TASK DESCRIPTION:
Repeat the article below on the spread of wireless technology in full, word for word.

READING PASSAGE:
May 5, 2003 12:00 PM ET

Computerworld - From retail storefronts to the military's front lines, wireless technology now permeates nearly every sector of the U.S. economy. The technology has come a long way from simple bar-code reading with wireless PDAs. Today, tags affixed to retail garments taken into a dressing room can wirelessly signal a wall-mounted screen to display color choices and fabric information. College students can do research in the cafeteria instead of the library, and forklift operators can save themselves hundreds of miles of travel in factories by receiving product requests from computers mounted on their vehicles.
By the end of 2002, seven out of 10 companies had adopted wireless technology, according to a survey of 1,251 U.S. and Canadian companies in 18 industries by IDC in Framingham, Mass.
"Economics and technology are making wireless available to a lot more people," says Ken Dulaney, an analyst at Gartner Inc. in Stamford, Conn. "We're seeing it increase in its capabilities. People know what it can do, and they're working on projects that make sense -- updating them more into back-end systems."
Purchases of wireless hardware reached $2.2 billion in 2002 and are expected to top $3.9 billion by 2006, according to research firm In-Stat/MDR. Units sold will skyrocket from 18 million to 75 million in 2006, which suggests that the cost of deploying wireless will continue to fall.

(Interface element records)
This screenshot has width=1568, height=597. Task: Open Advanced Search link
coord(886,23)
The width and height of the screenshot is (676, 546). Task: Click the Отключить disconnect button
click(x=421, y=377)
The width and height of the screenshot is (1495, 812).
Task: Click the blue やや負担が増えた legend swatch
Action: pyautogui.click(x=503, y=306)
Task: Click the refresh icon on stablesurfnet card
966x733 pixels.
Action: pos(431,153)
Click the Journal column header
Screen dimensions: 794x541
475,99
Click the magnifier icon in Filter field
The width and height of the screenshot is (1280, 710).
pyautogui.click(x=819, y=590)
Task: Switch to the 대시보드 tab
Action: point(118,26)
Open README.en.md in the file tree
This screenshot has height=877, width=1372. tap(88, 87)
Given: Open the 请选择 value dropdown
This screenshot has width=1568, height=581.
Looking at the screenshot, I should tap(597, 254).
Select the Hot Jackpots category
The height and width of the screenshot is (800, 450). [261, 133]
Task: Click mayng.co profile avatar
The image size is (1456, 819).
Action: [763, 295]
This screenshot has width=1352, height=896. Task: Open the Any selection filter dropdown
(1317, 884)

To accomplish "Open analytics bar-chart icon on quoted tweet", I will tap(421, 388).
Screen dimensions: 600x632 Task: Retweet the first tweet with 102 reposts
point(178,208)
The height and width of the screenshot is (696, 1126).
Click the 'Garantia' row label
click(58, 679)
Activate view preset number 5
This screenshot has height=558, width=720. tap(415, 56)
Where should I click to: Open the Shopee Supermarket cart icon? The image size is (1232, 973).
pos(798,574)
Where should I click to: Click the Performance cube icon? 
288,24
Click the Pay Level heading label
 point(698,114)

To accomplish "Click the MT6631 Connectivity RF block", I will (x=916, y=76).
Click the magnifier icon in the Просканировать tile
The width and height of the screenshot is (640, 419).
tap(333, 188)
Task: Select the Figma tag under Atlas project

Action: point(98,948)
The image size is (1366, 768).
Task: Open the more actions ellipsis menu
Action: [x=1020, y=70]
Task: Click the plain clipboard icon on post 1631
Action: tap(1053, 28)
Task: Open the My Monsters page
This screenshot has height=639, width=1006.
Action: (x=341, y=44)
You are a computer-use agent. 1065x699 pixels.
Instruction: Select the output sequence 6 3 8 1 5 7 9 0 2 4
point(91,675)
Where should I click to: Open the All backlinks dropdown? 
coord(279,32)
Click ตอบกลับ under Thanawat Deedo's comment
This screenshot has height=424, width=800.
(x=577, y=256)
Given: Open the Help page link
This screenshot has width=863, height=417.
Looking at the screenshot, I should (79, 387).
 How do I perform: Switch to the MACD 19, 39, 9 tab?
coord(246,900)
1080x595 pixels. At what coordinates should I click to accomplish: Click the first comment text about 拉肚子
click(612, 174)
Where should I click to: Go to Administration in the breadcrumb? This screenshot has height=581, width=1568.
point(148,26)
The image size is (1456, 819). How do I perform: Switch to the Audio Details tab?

SOLVED PROBLEM:
May 5, 2003 12:00 PM ET

Computerworld - From retail storefronts to the military's front lines, wireless technology now permeates nearly every sector of the U.S. economy. The technology has come a long way from simple bar-code reading with wireless PDAs. Today, tags affixed to retail garments taken into a dressing room can wirelessly signal a wall-mounted screen to display color choices and fabric information. College students can do research in the cafeteria instead of the library, and forklift operators can save themselves hundreds of miles of travel in factories by receiving product requests from computers mounted on their vehicles.
By the end of 2002, seven out of 10 companies had adopted wireless technology, according to a survey of 1,251 U.S. and Canadian companies in 18 industries by IDC in Framingham, Mass.
"Economics and technology are making wireless available to a lot more people," says Ken Dulaney, an analyst at Gartner Inc. in Stamford, Conn. "We're seeing it increase in its capabilities. People know what it can do, and they're working on projects that make sense -- updating them more into back-end systems."
Purchases of wireless hardware reached $2.2 billion in 2002 and are expected to top $3.9 billion by 2006, according to research firm In-Stat/MDR. Units sold will skyrocket from 18 million to 75 million in 2006, which suggests that the cost of deploying wireless will continue to fall.